Christie's in New York

Andy Warhols Marilyn: Der Hammer fiel schon nach fünf Minuten

Von: Barbara Kutscher

Den Auftakt des Auktions-Marathons im Mai hat Christie‘s zum Teil mit Bravour bestanden. Der Warhol-Rekord wurde angehoben, junge Künstler bleiben teuer.

Der Siebdruck wurde von Larry Gagosian für einen Kunden für 195 Millionen Dollar inklusive Aufgeld ersteigert. dpa

Andy Warhol „Shot Sage Blue Marilyn“

Der Siebdruck wurde von Larry Gagosian für einen Kunden für 195 Millionen Dollar inklusive Aufgeld ersteigert.

New York Kunstmarktgeschichte schrieb Christie‘s am 9. Mai mit 195 Millionen Dollar, dem zweithöchsten Preis, der jemals auf einer Auktion bewilligt wurde. Das Haus konnte Andy Warhols Siebdruck „Shot Sage Blue Marilyn” von 1964 fast in der anvisierten Höhe verkaufen. 

Vor der Auktion hatte Christie’s die Erwartungen noch einmal angefacht: „Warhols Marilyn ist kategorisch eines der großartigsten Gemälde aller Zeiten“, so Alex Rotter, Christie’s Chef für Kunst des 20. und 21. Jahrhunderts. „Wann immer ein Werk dieser Serie die Hände wechselte, hatte das nicht nur Auswirkungen auf den Warholmarkt, sondern auf den Kunstmarkt allgemein“. 

Seit Monroes Tod im Jahr 1962 hielt der Künstler die Filmdiva in zahlreichen Gemälden fest.
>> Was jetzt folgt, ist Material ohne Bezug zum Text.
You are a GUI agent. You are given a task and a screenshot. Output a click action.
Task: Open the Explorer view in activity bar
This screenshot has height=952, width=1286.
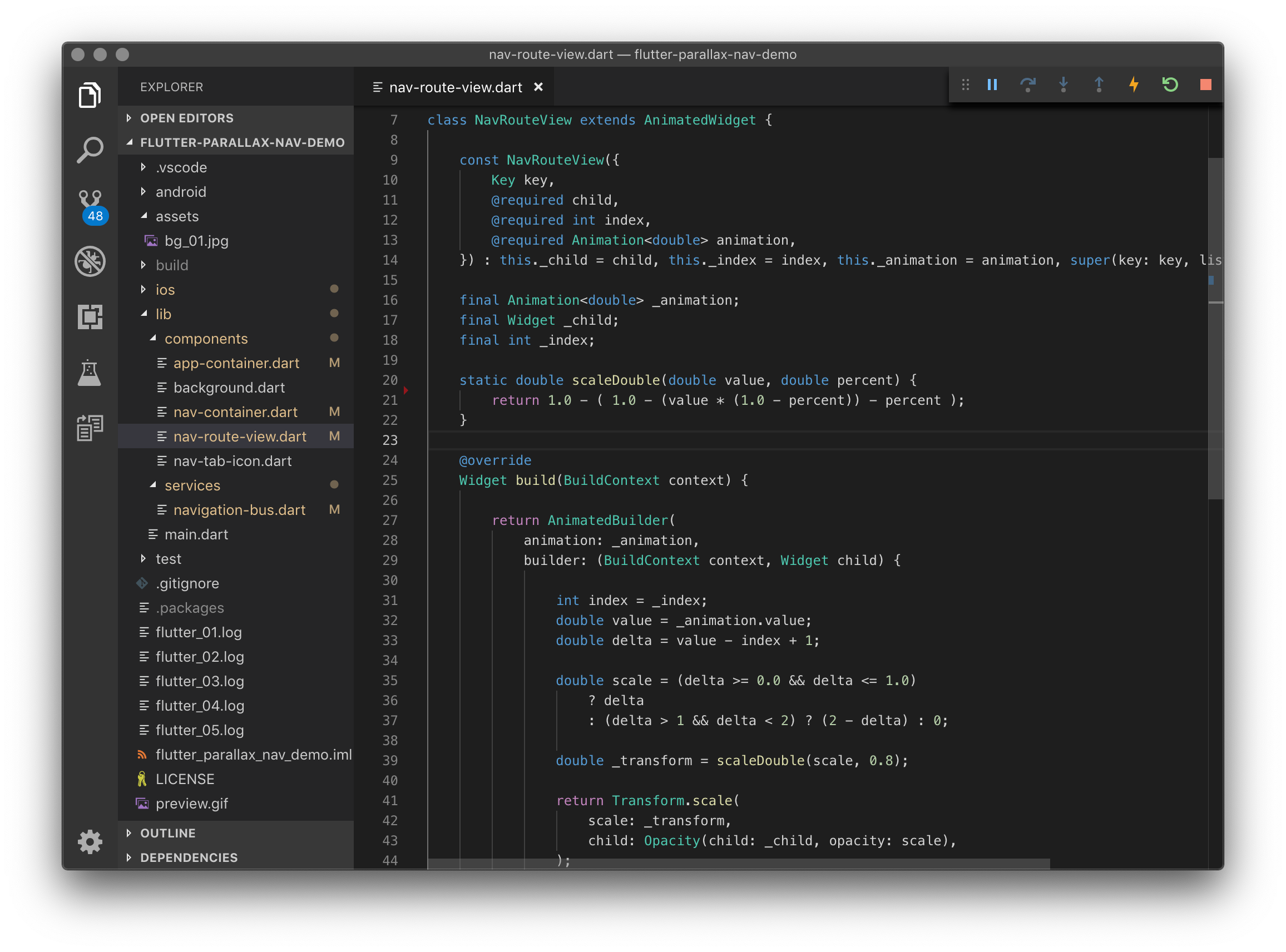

In der 102 mal 102 Zentimeter messenden fünfteiligen Serie wandte er 1964 eine besonders aufwendige Siebdrucktechnik an. Die Leinwände mit ihrem jeweils unterschiedlich eingefärbtem Hintergrund — Rot, Orange, Hellblau, Salbei-Blau und Türkis — sind heute Stolz prominenter Sammler: Peter Brant, Philip Niarchos, Steve Cohen und Kenneth Griffin.

Griffin zahlte zuletzt in einer durch Tobias Meyer vermittelten privaten Transaktion „nördlich von 200 Millionen Dollar“, weiß Johanna Flaum, Leiterin der New Yorker Abteilung für Zeitgenössische Kunst. Christie’s Taxe von 200 Millionen Dollar war also nicht völlig aus der Luft gegriffen.

„Shot Sage Blue Marilyn“ wurde aus Nachlass der Kunsthändler Thomas und Doris Ammann versteigert. Seit es die Geschwister in den 1980er-Jahren über Larry Gagosian vom New Yorker Condé-Nast-Verleger S.I. Newhouse erworben hatten, hing es in ihrem Domizil hoch über dem Zürichsee. 

Das Objekt verdoppelte seine untere Taxe auf 478.800 Dollar. Christie's Images Ltd. 2022

Andy Warhol „Heinz Tomato Ketchup Box“

Das Objekt verdoppelte seine untere Taxe auf 478.800 Dollar.

Vor der Auktion wisperten Spekulationen sogar von 500 Millionen Dollar. Am Montagabend versuchten drei Telefonbieter und der Megagalerist Larry Gagosian ihr Glück. Vom Ausruf bei 110 Millionen Dollar kletterte der Preis geschwind in 10-Millionenschritten bis auf 170 Millionen Dollar.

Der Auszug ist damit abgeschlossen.